Lazare l’interrompit d’une voix terrible.

— Tu mens !… Si tu m’avais reproché mon retard avec cette douceur, je t’aurais embrassée, et tout serait déjà fini. Mais c’est toi qui m’as accusé de te faire une existence de larmes. Oui, tu m’as menacé d’aller te noyer dans la mer, si je continuais à te rendre l’existence impossible.

Et ils repartirent tous les deux, ils soulagèrent sans ménagement leur rancune, amassée pendant les heurts continuels de leurs caractères. C’était, sur les moindres faits, une taquinerie première qui, peu à peu, les jetait à un état aigu d’antipathie, dont la journée restait ensuite désolée. Elle, avec son visage doux, finissait par devenir méchante, depuis qu’il touchait à ses plaisirs, d’une méchanceté de chatte câline, se caressant aux autres et allongeant les griffes. Lui, malgré son indifférence, trouvait dans les querelles une secousse à l’engourdissement de son ennui, s’y entêtait souvent par cette distraction de se donner la fièvre.

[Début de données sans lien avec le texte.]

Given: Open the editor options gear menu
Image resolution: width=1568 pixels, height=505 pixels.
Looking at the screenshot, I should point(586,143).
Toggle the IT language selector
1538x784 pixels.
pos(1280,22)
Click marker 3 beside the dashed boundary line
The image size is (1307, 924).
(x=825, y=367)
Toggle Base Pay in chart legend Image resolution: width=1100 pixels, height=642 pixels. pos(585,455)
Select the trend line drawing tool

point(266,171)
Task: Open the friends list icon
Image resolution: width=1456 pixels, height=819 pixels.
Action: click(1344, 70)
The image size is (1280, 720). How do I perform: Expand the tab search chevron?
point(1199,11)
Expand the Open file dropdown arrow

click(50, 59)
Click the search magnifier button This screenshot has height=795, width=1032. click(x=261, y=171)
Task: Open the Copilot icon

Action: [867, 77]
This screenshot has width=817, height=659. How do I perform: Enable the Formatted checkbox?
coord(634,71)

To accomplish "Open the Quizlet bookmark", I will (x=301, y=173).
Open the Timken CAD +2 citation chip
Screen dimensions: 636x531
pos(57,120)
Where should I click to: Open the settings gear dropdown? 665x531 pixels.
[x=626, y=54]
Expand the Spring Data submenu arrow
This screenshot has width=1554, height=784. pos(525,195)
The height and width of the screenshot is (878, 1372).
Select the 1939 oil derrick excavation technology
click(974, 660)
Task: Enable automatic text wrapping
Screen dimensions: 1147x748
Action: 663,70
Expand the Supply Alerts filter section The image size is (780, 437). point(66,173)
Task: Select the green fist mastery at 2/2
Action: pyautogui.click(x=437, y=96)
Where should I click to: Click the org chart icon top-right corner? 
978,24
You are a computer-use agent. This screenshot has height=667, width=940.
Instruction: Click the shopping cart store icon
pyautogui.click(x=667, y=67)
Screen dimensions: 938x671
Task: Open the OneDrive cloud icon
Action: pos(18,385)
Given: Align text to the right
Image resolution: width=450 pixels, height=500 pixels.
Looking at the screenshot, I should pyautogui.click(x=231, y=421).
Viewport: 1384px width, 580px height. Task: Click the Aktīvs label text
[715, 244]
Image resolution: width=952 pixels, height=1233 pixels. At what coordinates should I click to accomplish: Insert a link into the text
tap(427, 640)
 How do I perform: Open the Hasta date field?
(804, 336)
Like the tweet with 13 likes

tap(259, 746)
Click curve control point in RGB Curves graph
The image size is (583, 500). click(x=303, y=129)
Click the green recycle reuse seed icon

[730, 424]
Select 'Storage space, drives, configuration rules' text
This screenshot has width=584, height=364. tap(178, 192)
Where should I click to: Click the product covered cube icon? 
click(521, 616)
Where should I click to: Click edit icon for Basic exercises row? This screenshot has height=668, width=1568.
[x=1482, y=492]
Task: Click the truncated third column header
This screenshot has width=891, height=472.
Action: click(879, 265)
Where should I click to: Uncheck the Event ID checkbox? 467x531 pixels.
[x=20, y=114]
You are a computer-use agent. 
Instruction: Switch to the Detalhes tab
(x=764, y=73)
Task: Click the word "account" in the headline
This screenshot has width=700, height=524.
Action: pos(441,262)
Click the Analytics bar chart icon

Pauline, cependant, les écoutait. Elle souffrait plus qu’eux, cette façon de s’aimer ne pouvait lui entrer dans l’entendement. Pourquoi donc n’avoir pas la pitié mutuelle de s’épargner ? pourquoi ne pas s’accommoder l’un de l’autre, lorsqu’on doit vivre ensemble ? Il lui semblait si facile de mettre le bonheur dans l’habitude et dans la compassion. Et elle était navrée, elle regardait toujours leur mariage comme son œuvre, une œuvre qu’elle aurait voulue bonne, solide, la récompensant au moins de son sacrifice par la certitude d’avoir agi avec sagesse.

— Je ne te reproche pas le gaspillage de ma fortune, poursuivait Louise.

— Il ne manquerait plus que ça ! criait Lazare. Ce n’est pas ma faute, si l’on m’a volé.

— Oh ! l’on vole seulement les maladroits qui se laissent vider les poches… Nous n’en sommes pas moins réduits à quatre ou cinq pauvres mille francs de rente, de quoi vivre bien juste dans ce trou. Sans Pauline, notre enfant irait tout nu un jour, car je m’attends bien à ce que tu manges le reste, avec tes idées extraordinaires, tes entreprises qui avortent les unes après les autres.

— Va, continue, ton père m’a déjà fait ces jolis compliments, hier. J’ai deviné que tu lui avais écrit. Aussi ai-je lâché cette affaire des engrais, une opération certaine où il y avait cent pour cent à gagner. Mais je suis comme toi, j’en ai assez, du diable si je me remue davantage !… Nous vivrons ici.

— Une belle existence, n’est-ce pas ? pour une femme de mon âge. Une vraie prison ; pas une occasion seulement de sortir et de voir du monde ; toujours cette mer bête, là, devant vous, qui semble encore élargir votre ennui… Ah ! si j’avais su, si j’avais su !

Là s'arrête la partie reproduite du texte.